Early-20th-century development in Western philosophy

The linguistic turn was a major development in Western philosophy during the early 20th century, the most important characteristic of which is the focusing of philosophy primarily on the relations between language, language users, and the world.

The Linguistic Turn constitutes a significant component of the radical critiques that began to dominate debates in historical thought from the 1970s onward, challenging the fundamental assumptions of modern historiography. This approach emphasizes the central role of language and discourse in the formation of societies, asserting that social structures are not fixed determinants of a culture or community but rather products linguistically constructed by a communicative collective.
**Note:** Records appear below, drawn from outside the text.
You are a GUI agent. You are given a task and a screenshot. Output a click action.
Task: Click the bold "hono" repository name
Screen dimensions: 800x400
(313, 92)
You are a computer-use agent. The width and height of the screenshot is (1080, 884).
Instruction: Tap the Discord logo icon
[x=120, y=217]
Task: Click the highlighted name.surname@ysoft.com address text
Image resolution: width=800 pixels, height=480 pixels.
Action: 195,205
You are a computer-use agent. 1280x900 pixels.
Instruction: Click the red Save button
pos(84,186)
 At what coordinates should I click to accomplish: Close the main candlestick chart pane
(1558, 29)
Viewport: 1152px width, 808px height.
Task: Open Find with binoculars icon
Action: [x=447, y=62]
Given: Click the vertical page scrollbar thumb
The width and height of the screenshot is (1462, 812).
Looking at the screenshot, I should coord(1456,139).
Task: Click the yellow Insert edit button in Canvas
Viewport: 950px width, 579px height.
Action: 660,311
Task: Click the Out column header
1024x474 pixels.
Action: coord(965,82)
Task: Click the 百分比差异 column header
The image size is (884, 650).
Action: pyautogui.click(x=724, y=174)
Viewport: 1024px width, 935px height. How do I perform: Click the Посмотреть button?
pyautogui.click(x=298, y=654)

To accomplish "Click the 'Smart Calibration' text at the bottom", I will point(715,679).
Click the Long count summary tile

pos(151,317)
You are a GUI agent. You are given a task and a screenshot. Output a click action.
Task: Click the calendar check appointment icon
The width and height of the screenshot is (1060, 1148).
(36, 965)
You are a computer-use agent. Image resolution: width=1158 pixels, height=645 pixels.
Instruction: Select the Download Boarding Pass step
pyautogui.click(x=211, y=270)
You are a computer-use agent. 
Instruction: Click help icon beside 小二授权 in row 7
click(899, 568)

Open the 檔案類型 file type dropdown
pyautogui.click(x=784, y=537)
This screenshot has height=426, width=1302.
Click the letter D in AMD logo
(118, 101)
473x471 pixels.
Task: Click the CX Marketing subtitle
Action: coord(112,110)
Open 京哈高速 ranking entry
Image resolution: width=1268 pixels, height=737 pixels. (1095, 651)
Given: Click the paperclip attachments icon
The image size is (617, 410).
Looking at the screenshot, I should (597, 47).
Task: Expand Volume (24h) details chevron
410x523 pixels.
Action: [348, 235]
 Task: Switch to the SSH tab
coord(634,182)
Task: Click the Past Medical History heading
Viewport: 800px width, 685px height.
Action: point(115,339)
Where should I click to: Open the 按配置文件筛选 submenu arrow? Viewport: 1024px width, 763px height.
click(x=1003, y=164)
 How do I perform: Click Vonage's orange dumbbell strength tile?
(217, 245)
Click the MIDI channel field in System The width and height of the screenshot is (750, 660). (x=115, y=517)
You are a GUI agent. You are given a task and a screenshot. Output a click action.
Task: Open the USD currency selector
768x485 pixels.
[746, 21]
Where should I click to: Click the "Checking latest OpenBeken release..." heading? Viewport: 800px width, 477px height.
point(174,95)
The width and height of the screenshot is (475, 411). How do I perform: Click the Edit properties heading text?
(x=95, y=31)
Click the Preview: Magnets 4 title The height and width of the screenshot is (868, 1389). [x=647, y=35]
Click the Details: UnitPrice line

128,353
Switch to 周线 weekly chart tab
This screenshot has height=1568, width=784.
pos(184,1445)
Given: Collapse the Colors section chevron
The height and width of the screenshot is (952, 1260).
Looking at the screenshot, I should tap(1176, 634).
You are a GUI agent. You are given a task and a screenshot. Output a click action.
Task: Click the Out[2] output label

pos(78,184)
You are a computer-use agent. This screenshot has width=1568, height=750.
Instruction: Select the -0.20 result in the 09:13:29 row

Very different intellectual movements were associated with the "linguistic turn", although the term itself is commonly thought to have been popularised by Richard Rorty's 1967 anthology The Linguistic Turn, in which he discusses the turn towards linguistic philosophy. According to Rorty, who later dissociated himself from linguistic philosophy and analytic philosophy generally, the phrase "the linguistic turn" originated with philosopher Gustav Bergmann.

==Analytic philosophy==
Traditionally, the linguistic turn is taken to also mean the birth of analytic philosophy. One of the results of the linguistic turn was an increasing focus on logic and philosophy of language, and the cleavage between ideal language philosophy and ordinary language philosophy.

===Frege===
According to Michael Dummett, the linguistic turn can be dated to Gottlob Frege's 1884 work The Foundations of Arithmetic, specifically paragraph 62 where Frege explores the identity of a numerical proposition.

In order to answer a Kantian question about numbers, "How are numbers given to us, granted that we have no idea or intuition of them?" Frege invokes his "context principle", stated at the beginning of the book, that only in the context of a proposition do words have meaning, and thus finds the solution to be in defining "the sense of a proposition in which a number word occurs." Thus an ontological and epistemological problem, traditionally solved along idealist lines, is instead solved along linguistic ones.

===Russell and Wittgenstein===
This concern for the logic of propositions and their relationship to "facts" was later taken up by the notable analytic philosopher Bertrand Russell in "On Denoting", and played a weighty role in his early work in logical atomism.

Ludwig Wittgenstein, an associate of Russell, was one of the progenitors of the linguistic turn. This follows from his ideas in his Tractatus Logico-Philosophicus that philosophical problems arise from a misunderstanding of the logic of language, and from his remarks on language games in his later work.

===Quine and Kripke===
W. V. O. Quine describes the historical continuity of the linguistic turn with earlier philosophy in "Two Dogmas of Empiricism": "Meaning is what essence becomes when it is divorced from the object of reference and wedded to the word."

Later in the twentieth century, philosophers like Saul Kripke in Naming and Necessity drew metaphysical conclusions from closely analyzing language.

== Continental philosophy ==

=== Structuralism and post-structuralism ===
In continental philosophy, thinkers like Ferdinand de Saussure, Jacques Derrida, and Michel Foucault emphasized that meaning is shaped by linguistic structures and discourses rather than inherent truths.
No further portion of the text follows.